*Activity*
Whenever a line in the data contains "agent", show that line.

Available data below:

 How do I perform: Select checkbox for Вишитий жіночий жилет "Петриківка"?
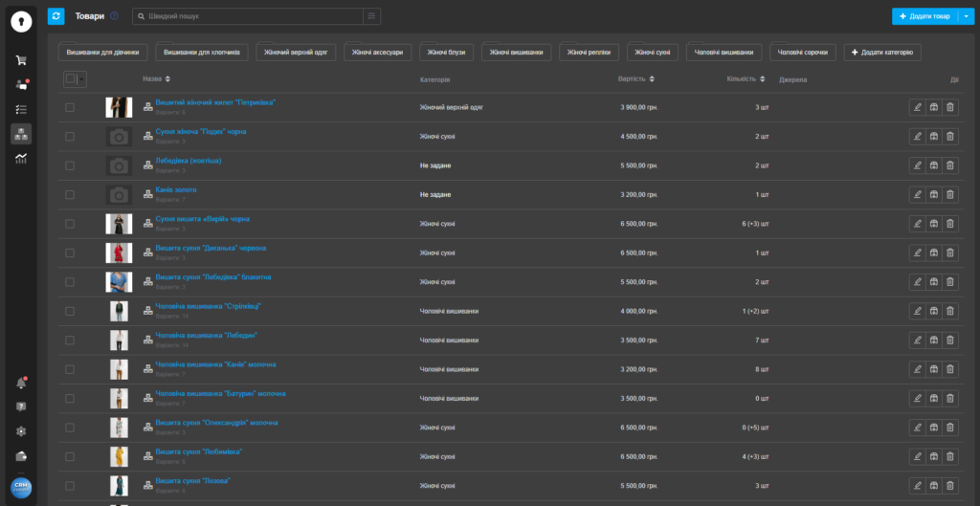[70, 108]
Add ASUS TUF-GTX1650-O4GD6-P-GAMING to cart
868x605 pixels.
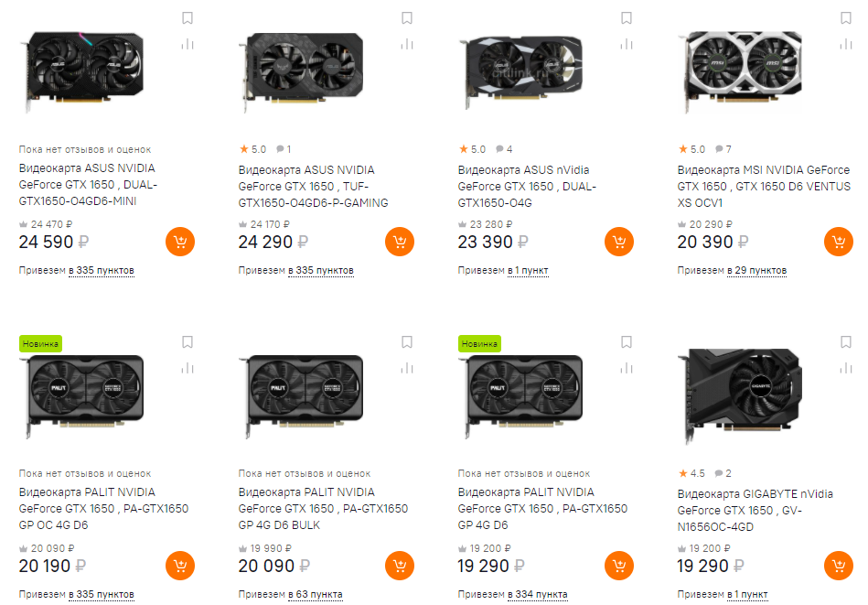(x=400, y=242)
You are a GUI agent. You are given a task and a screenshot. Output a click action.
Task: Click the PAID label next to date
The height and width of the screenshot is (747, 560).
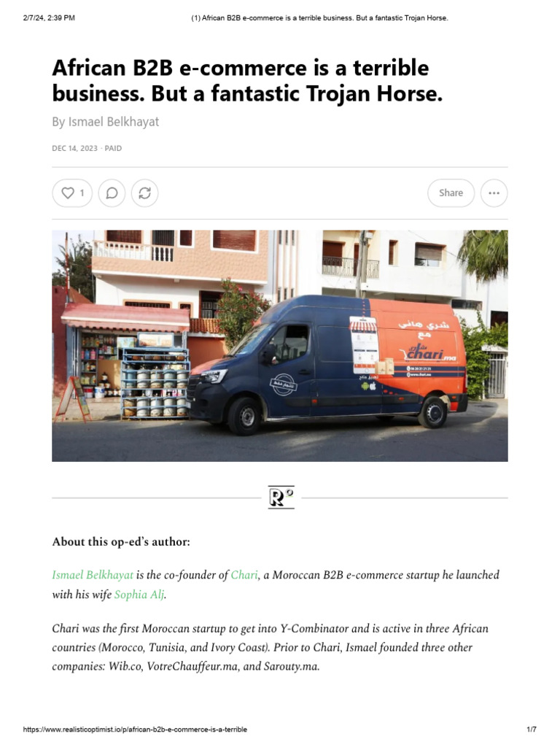click(113, 149)

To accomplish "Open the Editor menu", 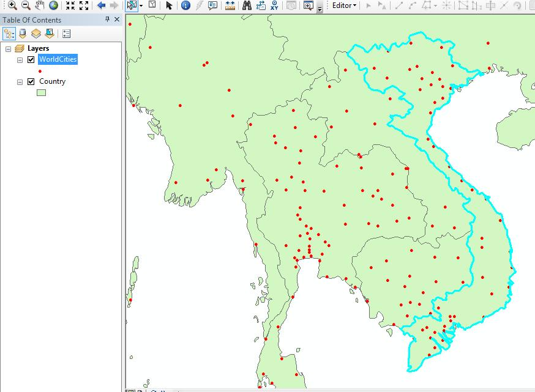I will click(x=343, y=6).
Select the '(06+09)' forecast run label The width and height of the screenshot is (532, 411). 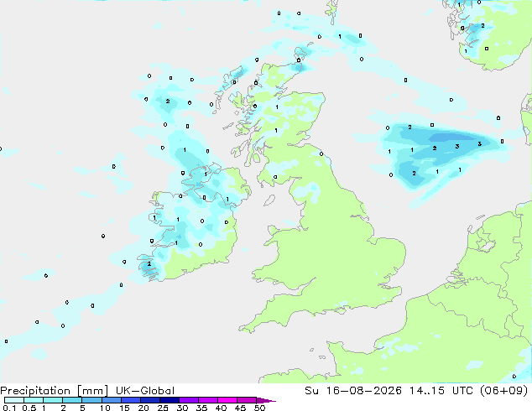pyautogui.click(x=504, y=391)
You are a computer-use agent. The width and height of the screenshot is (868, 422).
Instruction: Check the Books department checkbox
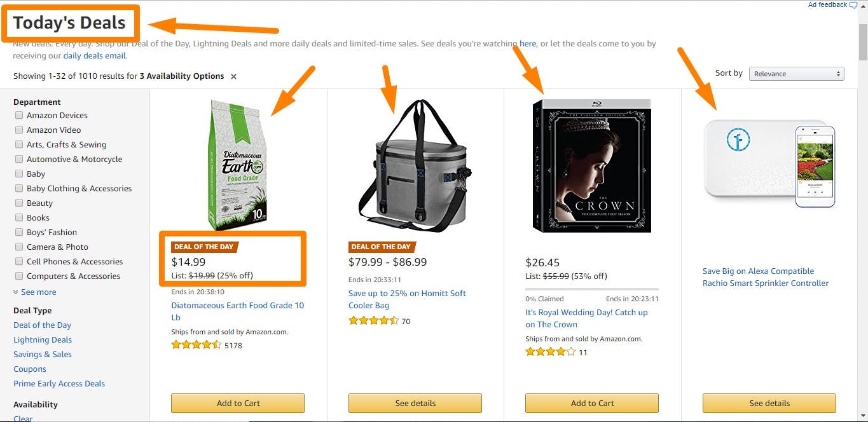19,217
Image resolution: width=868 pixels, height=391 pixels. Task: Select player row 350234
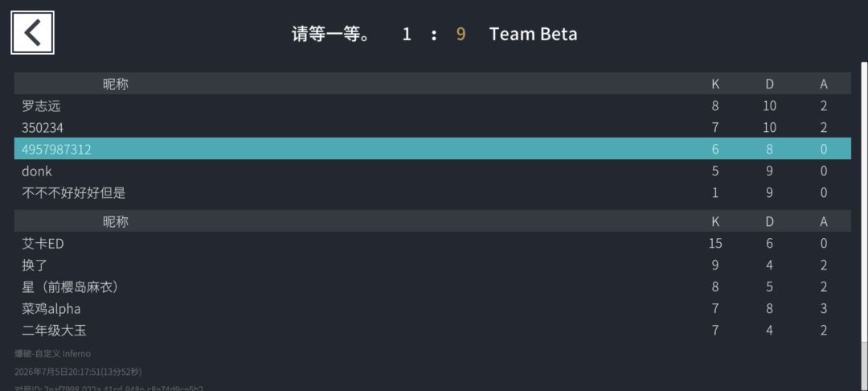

End of Available data.

*Answer to this problem*
You are a GUI agent. You are given a task and a screenshot. Output a click action.
You are a computer-use agent. The width and height of the screenshot is (868, 422).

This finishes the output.